How Anxiety Affects Relationships
If you suffer from anxiety, chances are it has had an impact on many areas of your life. Your anxiety may have affected your performance at work or school, your social life may not be what it once was and you may spend less time enjoying your free time because a great deal of your time is spent being consumed by your anxious thoughts. And if you are struggling with anxiety, it is very likely that your partner and friends are also struggling, because anxiety tends to affect the way you act and behave in relationships.

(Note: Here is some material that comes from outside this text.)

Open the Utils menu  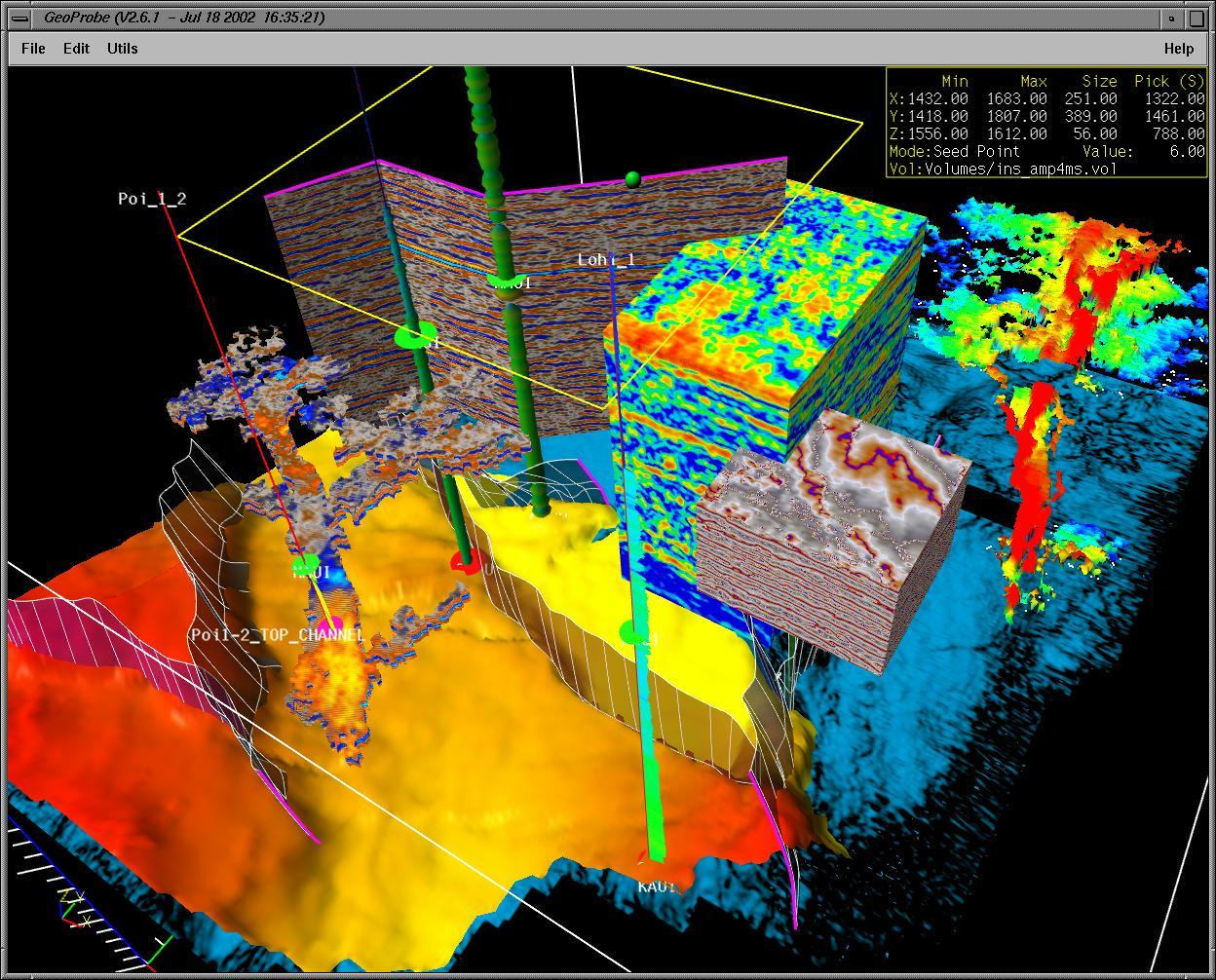pos(123,49)
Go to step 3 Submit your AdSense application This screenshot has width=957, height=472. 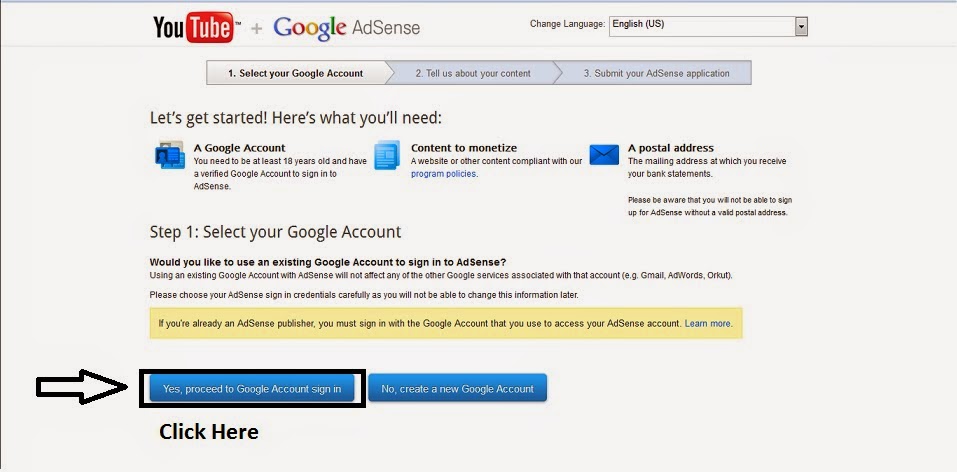[656, 73]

A 2004 research study by the Anxiety Disorders Association of America found that individuals with Generalized Anxiety Disorder (GAD) were:
- Twice as likely to have one or more major relationship problems
- Half as likely to have supportive, healthy relationships
- Three times as likely to have problems with intimacy
Anxiety disorders tend to create a great amount of uncertainty in people, which often leads to seeking reassurance from one’s partner or friend on a consistent basis. When a person with anxiety feels worried, insecure or afraid, they want to be reassured that all is well, which is quite normal. However, when reassurance seeking is done too much, it can become a problem and eventually put a strain on even the strongest relationships. Eventually, constant reassurance tends to lessen the effectiveness of the reassurance as the anxious person begins to stop believing the person who is providing the reassurance. In addition, the person providing the reassurances begins to feel drained and exhausted.
Another way anxiety affects relationships is by affecting typical relationship activities such as going out and socializing with others. When a person with anxiety avoids social events, family functions or even refuses to leave the house, their anxiety can cause tension in relationships.
Anxiety also affects communication in relationships. Anxious individuals often avoid talking about important issues with others because they tend to be afraid that a confrontation would have a negative affect on the relationship. Serious issues often remain undiscussed until they reach a boiling point.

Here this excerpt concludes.